Unibanco's $200 million seven-year deal closed last week and was rated A1' and BBB+' by Moody's and S&P, respectively. It was understood to have been partly or fully sunk into Manhattan Asset Funding Co., an ABCP conduit administered by Sumitomo Mitsui Banking Corp., according to market sources. A source at Sumitomo didn't return a call for comment. Sumitomo's SMBC Securities and WestLB arranged the transaction, with pricing undisclosed as of press time.

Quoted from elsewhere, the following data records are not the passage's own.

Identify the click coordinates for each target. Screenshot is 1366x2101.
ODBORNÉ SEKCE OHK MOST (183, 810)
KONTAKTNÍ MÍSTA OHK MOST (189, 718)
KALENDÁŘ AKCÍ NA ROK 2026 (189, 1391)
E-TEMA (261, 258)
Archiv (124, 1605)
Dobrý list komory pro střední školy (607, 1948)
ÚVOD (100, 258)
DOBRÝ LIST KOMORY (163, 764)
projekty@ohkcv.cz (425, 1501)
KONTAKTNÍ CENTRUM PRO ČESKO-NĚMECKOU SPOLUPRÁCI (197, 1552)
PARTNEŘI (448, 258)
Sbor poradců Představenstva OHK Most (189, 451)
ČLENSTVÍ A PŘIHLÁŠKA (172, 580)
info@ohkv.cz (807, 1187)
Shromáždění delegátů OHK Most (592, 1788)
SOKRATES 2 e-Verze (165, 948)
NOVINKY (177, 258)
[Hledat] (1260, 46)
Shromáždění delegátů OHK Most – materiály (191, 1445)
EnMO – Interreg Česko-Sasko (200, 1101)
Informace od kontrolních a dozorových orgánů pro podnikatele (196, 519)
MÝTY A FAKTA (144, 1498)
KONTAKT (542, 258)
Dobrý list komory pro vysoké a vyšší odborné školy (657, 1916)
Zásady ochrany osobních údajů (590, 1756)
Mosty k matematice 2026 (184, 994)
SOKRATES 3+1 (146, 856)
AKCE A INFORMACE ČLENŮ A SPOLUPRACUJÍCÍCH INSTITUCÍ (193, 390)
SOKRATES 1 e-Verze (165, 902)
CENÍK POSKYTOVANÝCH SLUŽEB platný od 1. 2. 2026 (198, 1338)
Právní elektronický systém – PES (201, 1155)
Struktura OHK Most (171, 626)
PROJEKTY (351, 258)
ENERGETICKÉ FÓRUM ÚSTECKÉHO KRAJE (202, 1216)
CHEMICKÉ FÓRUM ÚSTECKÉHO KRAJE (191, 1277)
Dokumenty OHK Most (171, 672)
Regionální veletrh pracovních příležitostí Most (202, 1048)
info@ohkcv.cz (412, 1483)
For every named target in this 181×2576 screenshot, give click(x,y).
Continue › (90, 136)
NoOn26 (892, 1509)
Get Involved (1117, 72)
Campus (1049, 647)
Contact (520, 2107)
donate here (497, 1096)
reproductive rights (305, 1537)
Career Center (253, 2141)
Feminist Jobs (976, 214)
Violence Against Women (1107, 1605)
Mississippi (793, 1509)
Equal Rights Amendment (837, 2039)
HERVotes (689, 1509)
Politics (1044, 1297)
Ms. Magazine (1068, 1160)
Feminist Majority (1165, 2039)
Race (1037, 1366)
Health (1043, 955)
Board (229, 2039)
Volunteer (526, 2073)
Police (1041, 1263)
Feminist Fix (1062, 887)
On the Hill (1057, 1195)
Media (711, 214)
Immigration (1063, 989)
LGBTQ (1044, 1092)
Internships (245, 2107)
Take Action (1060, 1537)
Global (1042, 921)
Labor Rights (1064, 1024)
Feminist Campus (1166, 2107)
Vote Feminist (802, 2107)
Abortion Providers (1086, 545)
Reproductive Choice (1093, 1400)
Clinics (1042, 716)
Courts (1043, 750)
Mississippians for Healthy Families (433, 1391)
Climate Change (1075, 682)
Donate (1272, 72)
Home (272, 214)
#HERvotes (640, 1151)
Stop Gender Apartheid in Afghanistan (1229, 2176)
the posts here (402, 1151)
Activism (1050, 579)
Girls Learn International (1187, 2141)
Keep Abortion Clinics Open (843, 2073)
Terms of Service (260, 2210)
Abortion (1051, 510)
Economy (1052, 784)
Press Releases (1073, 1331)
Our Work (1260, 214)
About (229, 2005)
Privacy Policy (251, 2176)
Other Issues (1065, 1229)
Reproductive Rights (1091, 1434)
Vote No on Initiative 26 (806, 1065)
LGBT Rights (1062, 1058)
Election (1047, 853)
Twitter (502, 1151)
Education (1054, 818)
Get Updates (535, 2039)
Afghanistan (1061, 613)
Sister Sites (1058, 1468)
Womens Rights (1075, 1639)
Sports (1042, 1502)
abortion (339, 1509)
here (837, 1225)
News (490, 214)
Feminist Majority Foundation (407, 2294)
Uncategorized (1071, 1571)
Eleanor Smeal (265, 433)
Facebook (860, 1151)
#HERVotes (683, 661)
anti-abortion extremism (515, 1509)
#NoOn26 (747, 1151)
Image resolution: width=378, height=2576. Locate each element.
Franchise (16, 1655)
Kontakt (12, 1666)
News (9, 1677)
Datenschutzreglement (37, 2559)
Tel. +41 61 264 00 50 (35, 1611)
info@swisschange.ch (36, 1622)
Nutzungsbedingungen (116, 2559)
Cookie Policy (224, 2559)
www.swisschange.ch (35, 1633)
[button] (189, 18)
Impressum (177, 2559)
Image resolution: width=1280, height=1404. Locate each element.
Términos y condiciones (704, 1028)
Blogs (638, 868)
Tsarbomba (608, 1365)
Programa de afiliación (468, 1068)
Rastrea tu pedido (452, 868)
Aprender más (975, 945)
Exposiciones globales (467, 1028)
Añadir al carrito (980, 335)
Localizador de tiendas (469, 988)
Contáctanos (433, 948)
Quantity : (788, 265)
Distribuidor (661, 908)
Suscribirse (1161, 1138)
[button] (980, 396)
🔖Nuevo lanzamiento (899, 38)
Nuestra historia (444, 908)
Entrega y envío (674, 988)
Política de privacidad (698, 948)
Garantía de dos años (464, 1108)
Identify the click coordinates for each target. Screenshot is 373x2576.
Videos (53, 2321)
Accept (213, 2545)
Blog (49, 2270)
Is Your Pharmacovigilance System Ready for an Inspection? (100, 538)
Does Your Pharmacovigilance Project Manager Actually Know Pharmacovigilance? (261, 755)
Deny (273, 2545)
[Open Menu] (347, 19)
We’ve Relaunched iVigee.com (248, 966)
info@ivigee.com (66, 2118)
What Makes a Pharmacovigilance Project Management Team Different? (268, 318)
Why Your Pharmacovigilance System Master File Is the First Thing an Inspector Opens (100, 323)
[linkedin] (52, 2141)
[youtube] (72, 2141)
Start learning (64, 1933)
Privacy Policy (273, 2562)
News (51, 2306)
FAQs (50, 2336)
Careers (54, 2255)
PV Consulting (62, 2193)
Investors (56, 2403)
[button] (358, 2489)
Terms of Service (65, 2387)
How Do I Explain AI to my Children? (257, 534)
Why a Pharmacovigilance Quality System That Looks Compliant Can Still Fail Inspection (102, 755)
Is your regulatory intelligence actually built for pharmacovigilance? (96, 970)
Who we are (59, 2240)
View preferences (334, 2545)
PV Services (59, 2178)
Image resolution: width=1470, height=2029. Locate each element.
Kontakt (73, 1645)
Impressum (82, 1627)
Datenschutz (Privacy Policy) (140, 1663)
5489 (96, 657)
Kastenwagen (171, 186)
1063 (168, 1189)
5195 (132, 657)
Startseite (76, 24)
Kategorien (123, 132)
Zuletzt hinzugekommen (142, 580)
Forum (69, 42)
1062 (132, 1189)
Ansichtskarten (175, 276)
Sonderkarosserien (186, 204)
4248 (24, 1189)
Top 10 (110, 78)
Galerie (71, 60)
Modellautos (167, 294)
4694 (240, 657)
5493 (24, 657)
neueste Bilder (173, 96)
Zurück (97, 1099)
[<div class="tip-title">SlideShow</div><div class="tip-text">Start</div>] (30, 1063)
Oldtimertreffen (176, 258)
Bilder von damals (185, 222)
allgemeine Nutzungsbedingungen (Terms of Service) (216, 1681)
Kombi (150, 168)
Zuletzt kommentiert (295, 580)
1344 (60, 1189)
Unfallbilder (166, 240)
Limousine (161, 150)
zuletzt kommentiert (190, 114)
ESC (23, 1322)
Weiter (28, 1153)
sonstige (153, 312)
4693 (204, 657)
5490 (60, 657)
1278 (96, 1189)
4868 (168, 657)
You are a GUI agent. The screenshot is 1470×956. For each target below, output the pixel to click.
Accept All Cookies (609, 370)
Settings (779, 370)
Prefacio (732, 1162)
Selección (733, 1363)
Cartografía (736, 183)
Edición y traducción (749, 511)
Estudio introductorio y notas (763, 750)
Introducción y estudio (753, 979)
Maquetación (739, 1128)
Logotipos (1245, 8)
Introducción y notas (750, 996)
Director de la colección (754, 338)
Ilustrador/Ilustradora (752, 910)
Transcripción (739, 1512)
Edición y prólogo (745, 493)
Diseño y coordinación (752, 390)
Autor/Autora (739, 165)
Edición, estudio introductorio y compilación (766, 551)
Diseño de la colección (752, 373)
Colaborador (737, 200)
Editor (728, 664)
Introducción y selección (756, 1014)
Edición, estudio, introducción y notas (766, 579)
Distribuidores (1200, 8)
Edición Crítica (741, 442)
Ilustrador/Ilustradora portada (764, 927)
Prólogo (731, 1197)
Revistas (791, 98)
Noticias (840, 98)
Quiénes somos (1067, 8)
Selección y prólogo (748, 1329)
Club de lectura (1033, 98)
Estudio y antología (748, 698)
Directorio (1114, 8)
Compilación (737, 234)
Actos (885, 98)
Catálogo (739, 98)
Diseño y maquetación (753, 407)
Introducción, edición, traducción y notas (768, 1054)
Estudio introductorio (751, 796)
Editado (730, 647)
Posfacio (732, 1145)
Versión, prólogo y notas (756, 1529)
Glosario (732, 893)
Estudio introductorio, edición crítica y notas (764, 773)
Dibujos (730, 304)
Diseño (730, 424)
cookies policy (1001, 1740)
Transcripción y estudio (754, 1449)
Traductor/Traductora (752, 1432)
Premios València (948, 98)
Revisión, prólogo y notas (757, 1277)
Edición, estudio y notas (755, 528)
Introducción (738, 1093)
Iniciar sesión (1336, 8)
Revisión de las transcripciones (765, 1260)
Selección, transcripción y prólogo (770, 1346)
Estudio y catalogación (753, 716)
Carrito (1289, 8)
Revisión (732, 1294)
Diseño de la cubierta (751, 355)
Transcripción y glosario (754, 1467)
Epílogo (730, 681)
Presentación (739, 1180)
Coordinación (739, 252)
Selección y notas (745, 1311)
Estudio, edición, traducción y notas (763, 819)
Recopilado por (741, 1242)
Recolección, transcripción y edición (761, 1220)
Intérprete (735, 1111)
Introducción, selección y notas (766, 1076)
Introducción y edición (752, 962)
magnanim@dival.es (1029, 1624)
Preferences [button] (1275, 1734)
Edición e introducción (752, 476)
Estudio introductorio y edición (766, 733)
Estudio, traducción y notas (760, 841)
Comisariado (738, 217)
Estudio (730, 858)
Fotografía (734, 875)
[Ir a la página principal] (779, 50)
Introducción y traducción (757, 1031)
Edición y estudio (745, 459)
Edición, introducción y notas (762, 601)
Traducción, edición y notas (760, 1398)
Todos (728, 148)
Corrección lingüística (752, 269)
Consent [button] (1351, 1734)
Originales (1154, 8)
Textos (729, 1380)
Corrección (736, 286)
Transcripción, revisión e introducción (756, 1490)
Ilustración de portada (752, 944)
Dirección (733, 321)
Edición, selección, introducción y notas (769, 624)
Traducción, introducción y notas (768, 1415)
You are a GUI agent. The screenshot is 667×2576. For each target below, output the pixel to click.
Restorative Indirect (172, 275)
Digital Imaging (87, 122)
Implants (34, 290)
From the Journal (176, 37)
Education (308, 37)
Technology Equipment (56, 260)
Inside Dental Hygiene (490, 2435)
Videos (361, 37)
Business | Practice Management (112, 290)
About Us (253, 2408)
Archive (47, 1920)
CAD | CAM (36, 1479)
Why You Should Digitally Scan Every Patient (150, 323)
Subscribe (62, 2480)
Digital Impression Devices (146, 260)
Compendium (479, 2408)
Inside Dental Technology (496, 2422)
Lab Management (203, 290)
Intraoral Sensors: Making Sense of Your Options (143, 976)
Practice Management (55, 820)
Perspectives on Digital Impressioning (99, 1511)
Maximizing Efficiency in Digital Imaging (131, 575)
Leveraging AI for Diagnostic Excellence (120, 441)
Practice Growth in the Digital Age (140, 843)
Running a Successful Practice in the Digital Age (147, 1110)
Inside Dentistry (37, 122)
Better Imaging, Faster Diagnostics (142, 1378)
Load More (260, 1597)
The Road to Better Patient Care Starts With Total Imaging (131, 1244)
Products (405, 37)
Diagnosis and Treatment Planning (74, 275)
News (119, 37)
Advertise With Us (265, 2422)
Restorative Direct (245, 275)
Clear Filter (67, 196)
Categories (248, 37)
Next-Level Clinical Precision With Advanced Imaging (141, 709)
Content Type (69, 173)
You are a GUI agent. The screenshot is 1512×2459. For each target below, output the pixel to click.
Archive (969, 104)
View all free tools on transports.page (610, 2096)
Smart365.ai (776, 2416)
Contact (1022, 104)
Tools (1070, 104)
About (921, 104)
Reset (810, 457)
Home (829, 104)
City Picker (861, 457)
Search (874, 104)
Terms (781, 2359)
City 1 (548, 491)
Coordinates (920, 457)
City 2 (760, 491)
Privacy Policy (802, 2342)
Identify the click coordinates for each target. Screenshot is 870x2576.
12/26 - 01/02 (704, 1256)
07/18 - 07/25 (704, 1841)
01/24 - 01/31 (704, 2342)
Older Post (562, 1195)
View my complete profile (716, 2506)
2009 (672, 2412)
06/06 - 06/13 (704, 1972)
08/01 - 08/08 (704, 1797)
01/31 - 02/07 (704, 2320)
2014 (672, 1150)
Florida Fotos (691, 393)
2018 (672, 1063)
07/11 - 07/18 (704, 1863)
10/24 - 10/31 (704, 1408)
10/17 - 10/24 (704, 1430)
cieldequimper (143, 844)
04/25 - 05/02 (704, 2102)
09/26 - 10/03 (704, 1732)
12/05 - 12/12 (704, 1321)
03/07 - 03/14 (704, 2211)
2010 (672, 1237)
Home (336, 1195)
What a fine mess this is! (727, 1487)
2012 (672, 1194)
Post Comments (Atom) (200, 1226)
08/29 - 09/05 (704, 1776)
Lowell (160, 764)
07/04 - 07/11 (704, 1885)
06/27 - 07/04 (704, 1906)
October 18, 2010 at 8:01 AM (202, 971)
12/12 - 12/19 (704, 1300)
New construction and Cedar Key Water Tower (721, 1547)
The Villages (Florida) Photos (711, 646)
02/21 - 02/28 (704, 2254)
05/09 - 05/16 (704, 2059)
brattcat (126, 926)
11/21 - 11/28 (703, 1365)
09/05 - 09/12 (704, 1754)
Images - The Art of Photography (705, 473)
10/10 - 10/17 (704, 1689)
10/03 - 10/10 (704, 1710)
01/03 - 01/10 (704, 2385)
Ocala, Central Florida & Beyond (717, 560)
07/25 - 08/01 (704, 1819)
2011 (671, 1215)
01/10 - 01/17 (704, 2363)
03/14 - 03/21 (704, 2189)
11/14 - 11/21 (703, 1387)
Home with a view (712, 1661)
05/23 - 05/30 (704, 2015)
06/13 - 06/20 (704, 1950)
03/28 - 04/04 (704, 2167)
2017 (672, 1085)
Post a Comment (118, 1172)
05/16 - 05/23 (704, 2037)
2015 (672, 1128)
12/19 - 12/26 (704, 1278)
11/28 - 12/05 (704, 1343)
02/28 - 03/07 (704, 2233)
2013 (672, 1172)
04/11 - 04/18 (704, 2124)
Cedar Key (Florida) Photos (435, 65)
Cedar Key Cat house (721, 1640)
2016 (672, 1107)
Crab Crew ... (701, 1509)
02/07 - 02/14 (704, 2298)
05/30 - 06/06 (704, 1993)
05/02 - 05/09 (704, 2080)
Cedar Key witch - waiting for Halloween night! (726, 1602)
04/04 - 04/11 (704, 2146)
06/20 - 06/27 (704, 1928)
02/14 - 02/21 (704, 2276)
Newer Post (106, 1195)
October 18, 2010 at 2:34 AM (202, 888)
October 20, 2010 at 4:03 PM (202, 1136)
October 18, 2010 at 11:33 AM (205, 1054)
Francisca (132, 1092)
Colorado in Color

Manhattan Asset had $1.78 billion in outstanding commercial paper as of January, having grown from $1.02 billion in September of last year, but well below the $3.03 billion of June 2007, according to data from S&P. The number of sellers totaled 26 at the end of January, with an average seller size of $69 million. Some 71% of the assets backing the conduit are investment grade. Moody's and S&P rate Manhattan Asset Prime-1' and A-1', respectively. Fitch withdrew its rating on the conduit in July 2007.

Unibanco is Brazil's fifth-largest private bank by assets and generated roughly 3.7% of all payment orders processed through Brazilian banks, according to S&P. Structural features that mitigate risks include triggers for the debt-service coverage and an offshore collection - which helps keep any threat of sovereign interference at bay. Both of these features are typical for Brazilian DPR transactions. Unibanco raised $600 million last year by tapping DPRs.

The third in the recent trio of issuers, BdB placed a $150 million, 10-year transaction that was self-led and sold to a single investor, according to sources. The coupon was reportedly 5.25%, but it was unclear at press time whether the deal priced at par. Moody's and S&P rated the deal A1' and A-', respectively.

In early March, BdB closed a $250 million, six-year DPR deal wrapped by Assured Guaranty. That deal marked the end of the bank's four-year hiatus from collateralizing this asset class.

Also on the DPR front, there was market talk that Dresdner Kleinwort was eyeing European investors for a $200 million, seven-year tranche it had underwritten for Bradesco in December of last year. To filter it into the market, the bank has reportedly registered the deal for Reg S distribution. A Dresdner official hadn't returned a call for comment by press time.

The DPR flows of Brazilian banks are sensitive to the economic performance of the country and its trading partners and to the vicissitudes of inward foreign direct investment. An economywide slowdown can hurt the kinds of activity that underpin DPR flows. But distress in particular sectors could also impair DPR figures. In the past few years, for instance, the asset class has been powered by the strong prices of oil, iron ore and other commodities. Lower prices would weaken that engine of growth.

Peru on DPR Radar Too

Meanwhile, Peruvian banks appear to be on the DPR radar as well. Banco de Credito del Peru, which placed a $500 million DPR deal via Standard Chartered last year, was heard to be considering a tap soon. An official from the bank said nothing had been decided, but that if a deal were forthcoming it would be private. Market talk was that a mandate had already been awarded.

Meanwhile, peers BBVA Banco Continental and Interbank were also understood to be open to pitches for a financial future-flow transaction. Interbank had canceled a deal only a few years ago because of political noise, according to one market source.